— Goal —
Render only the records between the lines holding "Given: Click the Users section heading" and "I will 5,32.", inclusive, as a two-column CSV with the header row request,answer. Give one row per record, each field in double quotes, with line breaks replaced by spaces.

— Data provided —

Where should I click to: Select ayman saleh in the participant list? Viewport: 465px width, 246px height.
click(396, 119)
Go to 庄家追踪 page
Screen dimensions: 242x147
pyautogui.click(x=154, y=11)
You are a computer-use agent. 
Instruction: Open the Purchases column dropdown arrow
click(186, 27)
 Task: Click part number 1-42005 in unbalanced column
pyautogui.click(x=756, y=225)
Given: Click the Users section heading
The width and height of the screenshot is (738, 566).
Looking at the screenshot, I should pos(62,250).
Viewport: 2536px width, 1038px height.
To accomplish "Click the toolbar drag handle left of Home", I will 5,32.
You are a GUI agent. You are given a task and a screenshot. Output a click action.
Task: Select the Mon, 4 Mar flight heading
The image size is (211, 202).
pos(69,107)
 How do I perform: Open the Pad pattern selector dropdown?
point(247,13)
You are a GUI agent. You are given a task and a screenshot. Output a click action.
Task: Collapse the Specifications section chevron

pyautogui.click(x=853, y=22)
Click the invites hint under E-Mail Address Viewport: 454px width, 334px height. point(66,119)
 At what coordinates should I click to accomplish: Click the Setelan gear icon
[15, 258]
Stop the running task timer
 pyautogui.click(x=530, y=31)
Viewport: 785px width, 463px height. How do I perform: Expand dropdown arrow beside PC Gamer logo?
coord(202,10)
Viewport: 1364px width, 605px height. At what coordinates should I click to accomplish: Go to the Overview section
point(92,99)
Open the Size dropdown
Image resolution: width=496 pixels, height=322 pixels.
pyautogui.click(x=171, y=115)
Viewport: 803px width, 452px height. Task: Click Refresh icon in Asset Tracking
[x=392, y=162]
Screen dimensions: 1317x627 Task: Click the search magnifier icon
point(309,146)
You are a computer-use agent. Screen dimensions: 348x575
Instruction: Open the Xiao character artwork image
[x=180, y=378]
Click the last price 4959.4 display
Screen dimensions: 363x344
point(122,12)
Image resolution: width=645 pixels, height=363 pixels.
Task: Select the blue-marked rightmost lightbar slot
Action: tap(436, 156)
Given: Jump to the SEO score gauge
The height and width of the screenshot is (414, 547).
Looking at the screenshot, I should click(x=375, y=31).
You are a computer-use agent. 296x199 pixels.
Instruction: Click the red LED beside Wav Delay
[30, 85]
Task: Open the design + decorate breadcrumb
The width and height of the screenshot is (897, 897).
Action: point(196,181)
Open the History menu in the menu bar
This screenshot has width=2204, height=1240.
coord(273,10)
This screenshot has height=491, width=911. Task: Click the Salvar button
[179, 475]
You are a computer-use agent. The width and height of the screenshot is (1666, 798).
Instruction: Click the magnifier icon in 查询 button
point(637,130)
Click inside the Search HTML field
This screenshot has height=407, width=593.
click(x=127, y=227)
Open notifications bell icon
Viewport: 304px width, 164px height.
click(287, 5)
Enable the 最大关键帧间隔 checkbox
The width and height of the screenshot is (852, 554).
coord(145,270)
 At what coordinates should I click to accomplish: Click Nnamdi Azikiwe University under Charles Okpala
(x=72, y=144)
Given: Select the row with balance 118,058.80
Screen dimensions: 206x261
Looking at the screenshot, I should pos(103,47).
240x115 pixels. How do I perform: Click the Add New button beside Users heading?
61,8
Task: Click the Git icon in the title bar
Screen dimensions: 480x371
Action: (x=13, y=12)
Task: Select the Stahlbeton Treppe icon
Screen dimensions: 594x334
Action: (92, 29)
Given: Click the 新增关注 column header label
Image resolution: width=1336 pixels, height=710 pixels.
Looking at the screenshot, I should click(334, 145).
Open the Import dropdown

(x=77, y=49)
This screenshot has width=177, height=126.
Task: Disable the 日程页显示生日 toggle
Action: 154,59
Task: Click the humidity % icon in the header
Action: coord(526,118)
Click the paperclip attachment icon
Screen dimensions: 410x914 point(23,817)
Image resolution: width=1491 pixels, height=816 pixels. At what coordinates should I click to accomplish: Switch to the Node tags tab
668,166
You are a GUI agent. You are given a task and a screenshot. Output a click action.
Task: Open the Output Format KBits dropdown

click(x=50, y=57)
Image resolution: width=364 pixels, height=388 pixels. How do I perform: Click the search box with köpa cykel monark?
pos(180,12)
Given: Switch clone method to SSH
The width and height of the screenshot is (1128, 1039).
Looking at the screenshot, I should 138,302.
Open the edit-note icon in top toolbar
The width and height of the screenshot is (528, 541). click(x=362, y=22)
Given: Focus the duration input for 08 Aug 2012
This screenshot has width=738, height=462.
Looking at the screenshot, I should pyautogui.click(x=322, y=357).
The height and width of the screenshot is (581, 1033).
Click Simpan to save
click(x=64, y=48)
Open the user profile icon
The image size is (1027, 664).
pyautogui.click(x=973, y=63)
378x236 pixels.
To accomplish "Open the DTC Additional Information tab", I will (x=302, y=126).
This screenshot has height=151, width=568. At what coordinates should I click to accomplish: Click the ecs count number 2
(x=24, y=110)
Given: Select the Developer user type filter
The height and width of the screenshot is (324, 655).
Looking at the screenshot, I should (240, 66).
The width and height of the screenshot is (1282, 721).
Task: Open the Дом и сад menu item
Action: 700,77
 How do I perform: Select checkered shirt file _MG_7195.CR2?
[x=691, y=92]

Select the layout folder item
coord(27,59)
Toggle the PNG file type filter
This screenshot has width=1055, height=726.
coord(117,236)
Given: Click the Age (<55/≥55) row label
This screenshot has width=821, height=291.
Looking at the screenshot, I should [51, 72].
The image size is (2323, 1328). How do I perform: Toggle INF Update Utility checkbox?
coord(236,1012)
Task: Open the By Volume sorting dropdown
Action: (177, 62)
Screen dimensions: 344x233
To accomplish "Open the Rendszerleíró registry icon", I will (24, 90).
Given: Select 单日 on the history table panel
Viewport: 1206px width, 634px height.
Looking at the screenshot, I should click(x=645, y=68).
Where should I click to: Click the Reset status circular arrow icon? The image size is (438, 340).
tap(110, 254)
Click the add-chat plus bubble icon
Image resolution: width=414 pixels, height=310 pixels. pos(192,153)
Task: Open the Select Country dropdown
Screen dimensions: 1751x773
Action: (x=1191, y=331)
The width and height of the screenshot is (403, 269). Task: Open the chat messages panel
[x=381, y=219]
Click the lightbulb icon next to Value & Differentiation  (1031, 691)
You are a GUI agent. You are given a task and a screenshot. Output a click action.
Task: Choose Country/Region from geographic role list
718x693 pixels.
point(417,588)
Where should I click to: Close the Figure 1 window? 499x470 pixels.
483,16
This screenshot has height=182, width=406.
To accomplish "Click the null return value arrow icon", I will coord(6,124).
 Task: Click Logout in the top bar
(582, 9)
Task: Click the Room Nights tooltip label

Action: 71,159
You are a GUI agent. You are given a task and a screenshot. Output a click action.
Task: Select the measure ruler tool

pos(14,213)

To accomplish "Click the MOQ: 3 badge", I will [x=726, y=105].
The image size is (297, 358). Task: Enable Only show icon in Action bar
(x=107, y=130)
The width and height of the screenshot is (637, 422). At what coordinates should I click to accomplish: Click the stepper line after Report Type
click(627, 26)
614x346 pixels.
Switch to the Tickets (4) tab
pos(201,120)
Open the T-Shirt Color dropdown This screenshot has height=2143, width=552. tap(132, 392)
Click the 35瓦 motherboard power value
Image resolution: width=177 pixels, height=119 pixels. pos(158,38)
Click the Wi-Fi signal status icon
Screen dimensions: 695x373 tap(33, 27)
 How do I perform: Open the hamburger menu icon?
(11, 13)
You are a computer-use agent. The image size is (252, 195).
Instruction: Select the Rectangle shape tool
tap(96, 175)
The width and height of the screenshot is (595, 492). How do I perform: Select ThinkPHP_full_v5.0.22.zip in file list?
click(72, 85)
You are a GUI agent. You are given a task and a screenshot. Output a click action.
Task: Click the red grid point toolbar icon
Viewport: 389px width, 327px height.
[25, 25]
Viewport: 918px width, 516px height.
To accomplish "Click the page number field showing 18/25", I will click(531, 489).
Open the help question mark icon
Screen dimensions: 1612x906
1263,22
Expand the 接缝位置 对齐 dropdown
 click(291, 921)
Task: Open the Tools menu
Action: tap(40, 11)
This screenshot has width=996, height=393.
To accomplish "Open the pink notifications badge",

— Task response —
request,answer
"Given: Click the Users section heading The width and height of the screenshot is (738, 566).","Looking at the screenshot, I should pos(62,250)."
"Viewport: 2536px width, 1038px height. To accomplish ""Click the toolbar drag handle left of Home"",","I will 5,32."